**Text shown:**
*** Block opens ***
The recent research of 3,055 people conducted by the South Korean disease control authorities showed that only one of them had COVID-19 antibodies. Extrapolating it to the country’s 51.78 million populations, it means only 15,500 people have antibodies after a full recovery from COVID-19. The figure is not much different from the total number of confirmed cases as of Thursday – 13,293 cases – which means there weren’t a lot of people who were unaware of their COVID-19 infection with no noticeable symptoms.
The extrapolation of the research should be viewed with caution as its sample size is small and some heavily affected areas, such as Daegu, were left out. However, it is clear that South Korea has a much lower rate of antibodies than other countries. The rates of antibodies in New York, London, Wuhan, which was the origin of the virus, and Tokyo are 21.2 percent, 17 percent, 3.2 percent, and 0.1 percent, respectively while Sweden’s Stockholm, which has chosen the herd immunity route, has 7.3 percent. South Korea’s lower antibody rate reflects the country’s outstanding disease control efforts, which led to a fewer number of patients. However, this means that the country is more vulnerable to the next big wave as fewer people have immunity.
Having a high rate of antibodies is not enough, however. For MERS, the immunity lasts about one year after making a full recovery. According to research conducted by a medical school research team at Chongqing University, 90 percent of those infected with COVID-19 had maintained antibodies for only two to three months. The antibodies of those who did not show any symptoms had a shorter lifespan. The World Health Organization said in April there wasn’t enough evidence that those who have had antibodies after a full recovery from COVID-19 will not get infected again.
*** Block closes ***
**Task to carry out:** In the article on antibody rates, rewrite the part starting with "The recent research" and going on through "no noticeable symptoms.", swapping each "COVID-19" for "the coronavirus". The lines that come next have no connection to the article on antibody rates.

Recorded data
*** Block opens ***
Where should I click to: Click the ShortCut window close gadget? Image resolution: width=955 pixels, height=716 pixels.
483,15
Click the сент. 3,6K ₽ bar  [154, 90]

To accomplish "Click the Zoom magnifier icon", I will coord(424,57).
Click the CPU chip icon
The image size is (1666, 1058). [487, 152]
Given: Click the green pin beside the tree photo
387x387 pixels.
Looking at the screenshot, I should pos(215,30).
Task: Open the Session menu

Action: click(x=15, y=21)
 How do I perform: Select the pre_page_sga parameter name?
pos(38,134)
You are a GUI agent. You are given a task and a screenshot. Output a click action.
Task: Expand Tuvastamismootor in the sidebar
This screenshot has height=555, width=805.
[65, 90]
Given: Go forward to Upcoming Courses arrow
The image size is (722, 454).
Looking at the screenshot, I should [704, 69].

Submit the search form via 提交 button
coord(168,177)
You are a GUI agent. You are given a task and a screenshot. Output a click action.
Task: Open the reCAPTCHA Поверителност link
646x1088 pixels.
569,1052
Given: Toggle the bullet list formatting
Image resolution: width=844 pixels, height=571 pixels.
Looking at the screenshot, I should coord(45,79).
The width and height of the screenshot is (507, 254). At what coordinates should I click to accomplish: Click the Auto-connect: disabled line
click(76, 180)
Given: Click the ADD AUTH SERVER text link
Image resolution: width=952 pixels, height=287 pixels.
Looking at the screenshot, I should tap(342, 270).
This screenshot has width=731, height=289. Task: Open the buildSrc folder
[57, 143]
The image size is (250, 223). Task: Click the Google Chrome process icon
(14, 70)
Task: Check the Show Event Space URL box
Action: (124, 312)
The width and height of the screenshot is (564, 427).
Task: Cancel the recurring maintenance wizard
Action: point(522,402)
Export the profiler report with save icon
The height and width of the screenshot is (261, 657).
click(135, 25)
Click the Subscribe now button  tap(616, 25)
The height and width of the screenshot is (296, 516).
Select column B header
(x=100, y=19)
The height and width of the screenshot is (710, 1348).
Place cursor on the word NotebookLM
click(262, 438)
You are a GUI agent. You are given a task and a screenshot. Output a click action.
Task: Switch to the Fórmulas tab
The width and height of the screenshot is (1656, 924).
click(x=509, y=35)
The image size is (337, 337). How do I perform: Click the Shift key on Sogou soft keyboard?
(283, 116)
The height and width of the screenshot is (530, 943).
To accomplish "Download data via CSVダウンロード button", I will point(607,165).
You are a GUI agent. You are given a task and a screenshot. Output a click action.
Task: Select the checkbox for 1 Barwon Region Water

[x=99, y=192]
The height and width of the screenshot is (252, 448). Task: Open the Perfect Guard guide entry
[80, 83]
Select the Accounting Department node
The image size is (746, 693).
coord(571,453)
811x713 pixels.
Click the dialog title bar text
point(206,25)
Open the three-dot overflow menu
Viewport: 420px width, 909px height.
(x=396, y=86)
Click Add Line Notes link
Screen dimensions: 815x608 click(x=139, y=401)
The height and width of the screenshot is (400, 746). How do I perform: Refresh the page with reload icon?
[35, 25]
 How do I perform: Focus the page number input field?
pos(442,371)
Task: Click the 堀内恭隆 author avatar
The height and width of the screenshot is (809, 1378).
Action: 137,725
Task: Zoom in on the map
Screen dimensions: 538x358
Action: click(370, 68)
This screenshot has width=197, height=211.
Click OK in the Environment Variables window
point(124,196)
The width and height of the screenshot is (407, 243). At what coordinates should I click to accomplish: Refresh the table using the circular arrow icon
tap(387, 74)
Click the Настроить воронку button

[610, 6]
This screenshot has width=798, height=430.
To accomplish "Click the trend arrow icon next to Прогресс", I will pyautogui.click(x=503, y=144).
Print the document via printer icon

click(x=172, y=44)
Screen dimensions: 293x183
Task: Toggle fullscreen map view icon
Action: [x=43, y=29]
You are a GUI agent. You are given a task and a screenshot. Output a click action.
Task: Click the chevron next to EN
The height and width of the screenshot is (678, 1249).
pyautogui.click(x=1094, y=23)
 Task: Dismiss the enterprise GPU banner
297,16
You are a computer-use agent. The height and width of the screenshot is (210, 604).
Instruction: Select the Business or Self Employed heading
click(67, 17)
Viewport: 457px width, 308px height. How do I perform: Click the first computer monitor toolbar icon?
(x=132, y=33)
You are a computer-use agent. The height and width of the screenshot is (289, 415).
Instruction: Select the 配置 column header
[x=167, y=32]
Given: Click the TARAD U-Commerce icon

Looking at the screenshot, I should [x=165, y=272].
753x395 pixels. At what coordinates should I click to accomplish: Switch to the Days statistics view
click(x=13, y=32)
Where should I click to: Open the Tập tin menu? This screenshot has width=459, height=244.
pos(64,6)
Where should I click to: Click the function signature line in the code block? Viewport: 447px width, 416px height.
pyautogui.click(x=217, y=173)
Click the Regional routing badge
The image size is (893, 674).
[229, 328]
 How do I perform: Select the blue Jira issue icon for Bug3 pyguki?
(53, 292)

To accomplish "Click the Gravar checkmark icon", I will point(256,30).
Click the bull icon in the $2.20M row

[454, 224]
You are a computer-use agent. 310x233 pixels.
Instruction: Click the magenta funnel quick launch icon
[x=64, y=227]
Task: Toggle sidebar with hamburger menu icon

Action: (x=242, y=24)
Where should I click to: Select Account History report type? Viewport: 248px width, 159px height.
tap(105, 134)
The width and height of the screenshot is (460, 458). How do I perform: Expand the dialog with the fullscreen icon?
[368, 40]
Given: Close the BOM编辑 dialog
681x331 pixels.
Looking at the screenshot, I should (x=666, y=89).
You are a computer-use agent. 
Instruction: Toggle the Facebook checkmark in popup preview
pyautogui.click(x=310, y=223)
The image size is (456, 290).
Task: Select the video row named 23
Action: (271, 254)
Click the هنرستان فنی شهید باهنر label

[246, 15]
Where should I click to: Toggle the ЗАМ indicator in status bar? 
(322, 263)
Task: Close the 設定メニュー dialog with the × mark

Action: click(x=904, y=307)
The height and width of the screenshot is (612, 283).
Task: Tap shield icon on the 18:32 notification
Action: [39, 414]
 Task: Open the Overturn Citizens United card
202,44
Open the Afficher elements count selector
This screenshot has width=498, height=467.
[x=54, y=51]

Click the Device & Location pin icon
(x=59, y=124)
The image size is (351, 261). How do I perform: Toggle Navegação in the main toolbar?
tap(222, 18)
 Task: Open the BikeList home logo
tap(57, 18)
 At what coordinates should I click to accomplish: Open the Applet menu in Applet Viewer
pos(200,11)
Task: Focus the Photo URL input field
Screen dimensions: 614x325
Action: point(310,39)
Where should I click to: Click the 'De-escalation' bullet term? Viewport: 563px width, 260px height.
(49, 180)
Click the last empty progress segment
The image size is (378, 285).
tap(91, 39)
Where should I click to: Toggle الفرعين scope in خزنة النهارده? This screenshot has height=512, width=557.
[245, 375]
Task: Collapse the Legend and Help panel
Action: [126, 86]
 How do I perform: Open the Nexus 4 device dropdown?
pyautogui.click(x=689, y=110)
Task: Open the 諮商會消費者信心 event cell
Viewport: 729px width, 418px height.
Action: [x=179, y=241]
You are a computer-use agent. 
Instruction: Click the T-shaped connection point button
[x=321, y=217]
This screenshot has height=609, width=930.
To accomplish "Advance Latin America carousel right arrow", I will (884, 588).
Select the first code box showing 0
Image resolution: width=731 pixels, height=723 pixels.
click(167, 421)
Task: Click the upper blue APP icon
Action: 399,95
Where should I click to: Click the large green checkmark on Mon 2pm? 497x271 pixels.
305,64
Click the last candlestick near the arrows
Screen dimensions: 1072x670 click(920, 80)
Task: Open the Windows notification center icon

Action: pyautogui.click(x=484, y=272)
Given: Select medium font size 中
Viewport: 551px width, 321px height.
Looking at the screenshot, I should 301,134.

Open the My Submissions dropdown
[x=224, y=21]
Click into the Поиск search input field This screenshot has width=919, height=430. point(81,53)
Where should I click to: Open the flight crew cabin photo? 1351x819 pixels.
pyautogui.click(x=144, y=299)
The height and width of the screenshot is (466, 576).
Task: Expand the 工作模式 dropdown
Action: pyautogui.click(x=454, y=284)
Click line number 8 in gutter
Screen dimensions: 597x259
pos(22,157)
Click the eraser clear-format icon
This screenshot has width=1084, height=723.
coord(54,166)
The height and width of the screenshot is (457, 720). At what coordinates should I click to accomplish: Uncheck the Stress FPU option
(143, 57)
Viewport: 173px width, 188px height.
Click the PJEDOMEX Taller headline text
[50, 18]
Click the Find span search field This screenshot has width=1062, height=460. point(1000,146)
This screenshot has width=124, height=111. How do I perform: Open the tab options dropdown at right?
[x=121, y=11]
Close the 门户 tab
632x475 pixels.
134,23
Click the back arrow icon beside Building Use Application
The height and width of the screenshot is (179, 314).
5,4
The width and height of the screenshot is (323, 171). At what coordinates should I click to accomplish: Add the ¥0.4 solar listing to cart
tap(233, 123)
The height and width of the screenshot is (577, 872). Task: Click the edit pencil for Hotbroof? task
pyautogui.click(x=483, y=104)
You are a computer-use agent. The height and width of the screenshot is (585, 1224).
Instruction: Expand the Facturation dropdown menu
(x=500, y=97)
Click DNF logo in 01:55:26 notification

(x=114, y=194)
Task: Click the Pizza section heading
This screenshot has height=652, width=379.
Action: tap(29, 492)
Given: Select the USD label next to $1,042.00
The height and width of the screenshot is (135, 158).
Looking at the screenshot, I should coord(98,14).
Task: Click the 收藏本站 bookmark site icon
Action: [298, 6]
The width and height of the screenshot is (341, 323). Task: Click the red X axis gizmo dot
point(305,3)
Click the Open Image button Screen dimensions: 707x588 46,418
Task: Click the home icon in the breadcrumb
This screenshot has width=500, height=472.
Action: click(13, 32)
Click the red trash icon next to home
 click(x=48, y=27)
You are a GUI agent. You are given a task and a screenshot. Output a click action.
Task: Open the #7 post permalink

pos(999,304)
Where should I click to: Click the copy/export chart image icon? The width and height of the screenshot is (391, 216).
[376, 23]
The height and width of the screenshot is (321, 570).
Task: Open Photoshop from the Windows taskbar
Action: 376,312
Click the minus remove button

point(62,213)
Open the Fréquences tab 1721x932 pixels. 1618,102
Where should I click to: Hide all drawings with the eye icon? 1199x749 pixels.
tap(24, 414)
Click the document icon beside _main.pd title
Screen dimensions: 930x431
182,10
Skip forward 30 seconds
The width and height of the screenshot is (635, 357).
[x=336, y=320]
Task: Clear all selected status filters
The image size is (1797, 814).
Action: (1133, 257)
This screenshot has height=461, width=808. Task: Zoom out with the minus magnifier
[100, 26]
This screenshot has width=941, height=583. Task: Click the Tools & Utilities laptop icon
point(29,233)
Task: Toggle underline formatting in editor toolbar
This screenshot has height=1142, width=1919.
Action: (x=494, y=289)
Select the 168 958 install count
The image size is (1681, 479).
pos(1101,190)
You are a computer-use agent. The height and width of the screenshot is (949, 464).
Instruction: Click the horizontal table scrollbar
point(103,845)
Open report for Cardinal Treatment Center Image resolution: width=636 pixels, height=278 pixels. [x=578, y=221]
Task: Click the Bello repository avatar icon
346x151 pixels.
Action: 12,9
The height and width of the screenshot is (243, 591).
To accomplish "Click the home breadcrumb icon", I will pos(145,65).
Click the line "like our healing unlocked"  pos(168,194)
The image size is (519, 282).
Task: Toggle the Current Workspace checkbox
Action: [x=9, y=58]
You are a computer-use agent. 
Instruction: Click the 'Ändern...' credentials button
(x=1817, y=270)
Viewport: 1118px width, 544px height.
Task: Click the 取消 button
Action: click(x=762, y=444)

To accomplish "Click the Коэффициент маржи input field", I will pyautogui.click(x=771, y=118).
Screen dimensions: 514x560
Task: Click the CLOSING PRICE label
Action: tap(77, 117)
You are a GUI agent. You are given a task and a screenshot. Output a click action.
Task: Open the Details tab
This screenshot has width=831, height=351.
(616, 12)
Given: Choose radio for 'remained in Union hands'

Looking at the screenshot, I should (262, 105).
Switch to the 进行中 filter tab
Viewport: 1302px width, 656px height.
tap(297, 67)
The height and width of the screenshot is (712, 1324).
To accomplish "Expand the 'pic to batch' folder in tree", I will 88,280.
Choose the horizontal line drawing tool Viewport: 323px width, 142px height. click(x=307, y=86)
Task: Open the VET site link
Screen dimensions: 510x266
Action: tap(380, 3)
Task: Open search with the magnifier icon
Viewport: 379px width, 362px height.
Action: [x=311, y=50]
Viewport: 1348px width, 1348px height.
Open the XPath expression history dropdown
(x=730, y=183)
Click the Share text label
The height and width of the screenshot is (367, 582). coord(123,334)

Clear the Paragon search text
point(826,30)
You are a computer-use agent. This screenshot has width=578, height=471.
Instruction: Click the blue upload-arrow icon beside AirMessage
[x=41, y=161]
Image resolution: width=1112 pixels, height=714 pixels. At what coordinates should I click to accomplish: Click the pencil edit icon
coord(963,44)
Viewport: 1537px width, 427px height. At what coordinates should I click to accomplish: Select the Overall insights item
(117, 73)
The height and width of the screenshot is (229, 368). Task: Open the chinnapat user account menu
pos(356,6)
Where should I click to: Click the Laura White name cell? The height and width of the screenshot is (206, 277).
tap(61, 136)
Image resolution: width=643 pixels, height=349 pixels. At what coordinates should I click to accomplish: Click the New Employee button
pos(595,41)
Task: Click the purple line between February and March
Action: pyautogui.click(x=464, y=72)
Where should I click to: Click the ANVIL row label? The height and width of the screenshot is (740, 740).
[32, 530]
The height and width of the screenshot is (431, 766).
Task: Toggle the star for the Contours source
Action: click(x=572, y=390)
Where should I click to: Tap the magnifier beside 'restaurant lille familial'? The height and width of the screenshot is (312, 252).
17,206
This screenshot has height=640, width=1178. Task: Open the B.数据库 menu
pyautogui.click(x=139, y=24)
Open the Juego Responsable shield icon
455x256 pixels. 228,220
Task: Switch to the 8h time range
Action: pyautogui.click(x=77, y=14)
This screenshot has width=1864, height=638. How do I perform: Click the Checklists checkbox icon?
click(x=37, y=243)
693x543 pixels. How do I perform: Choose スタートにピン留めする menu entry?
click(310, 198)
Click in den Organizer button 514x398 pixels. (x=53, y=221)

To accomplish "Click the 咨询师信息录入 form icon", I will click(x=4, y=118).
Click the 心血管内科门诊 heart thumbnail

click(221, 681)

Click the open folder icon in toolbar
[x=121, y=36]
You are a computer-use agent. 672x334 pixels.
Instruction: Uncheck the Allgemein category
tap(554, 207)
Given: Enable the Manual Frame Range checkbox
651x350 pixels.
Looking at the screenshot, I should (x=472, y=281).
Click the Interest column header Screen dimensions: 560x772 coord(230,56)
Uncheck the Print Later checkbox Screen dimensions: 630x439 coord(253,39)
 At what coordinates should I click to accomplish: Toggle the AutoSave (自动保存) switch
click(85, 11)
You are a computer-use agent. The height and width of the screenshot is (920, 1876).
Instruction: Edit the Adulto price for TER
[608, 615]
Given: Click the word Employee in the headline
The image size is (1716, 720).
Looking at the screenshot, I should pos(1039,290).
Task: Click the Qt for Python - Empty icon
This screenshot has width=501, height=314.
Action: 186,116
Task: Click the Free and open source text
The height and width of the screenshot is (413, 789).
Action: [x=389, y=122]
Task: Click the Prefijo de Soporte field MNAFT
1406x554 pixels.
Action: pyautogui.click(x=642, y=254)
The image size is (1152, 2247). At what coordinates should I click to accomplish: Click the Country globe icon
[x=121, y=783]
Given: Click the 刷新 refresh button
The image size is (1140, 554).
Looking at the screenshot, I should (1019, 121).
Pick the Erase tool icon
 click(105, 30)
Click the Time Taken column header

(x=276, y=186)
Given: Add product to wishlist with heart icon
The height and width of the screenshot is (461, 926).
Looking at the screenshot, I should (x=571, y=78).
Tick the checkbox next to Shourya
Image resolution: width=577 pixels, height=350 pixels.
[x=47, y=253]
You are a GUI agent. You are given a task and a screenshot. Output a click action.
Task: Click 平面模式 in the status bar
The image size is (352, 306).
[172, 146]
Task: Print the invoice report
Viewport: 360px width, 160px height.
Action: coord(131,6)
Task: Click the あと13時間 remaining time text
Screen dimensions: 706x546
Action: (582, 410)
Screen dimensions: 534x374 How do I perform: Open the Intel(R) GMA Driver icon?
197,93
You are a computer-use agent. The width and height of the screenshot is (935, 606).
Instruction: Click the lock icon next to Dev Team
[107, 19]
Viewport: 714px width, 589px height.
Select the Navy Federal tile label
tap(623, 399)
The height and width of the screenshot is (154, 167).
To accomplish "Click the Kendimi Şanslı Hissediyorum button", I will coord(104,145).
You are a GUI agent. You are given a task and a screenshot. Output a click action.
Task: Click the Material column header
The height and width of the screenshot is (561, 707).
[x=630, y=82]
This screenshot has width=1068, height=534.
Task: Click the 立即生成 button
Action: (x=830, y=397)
*** Block closes ***
**Response to the task:**
The recent research of 3,055 people conducted by the South Korean disease control authorities showed that only one of them had the coronavirus antibodies. Extrapolating it to the country’s 51.78 million populations, it means only 15,500 people have antibodies after a full recovery from the coronavirus. The figure is not much different from the total number of confirmed cases as of Thursday – 13,293 cases – which means there weren’t a lot of people who were unaware of their the coronavirus infection with no noticeable symptoms.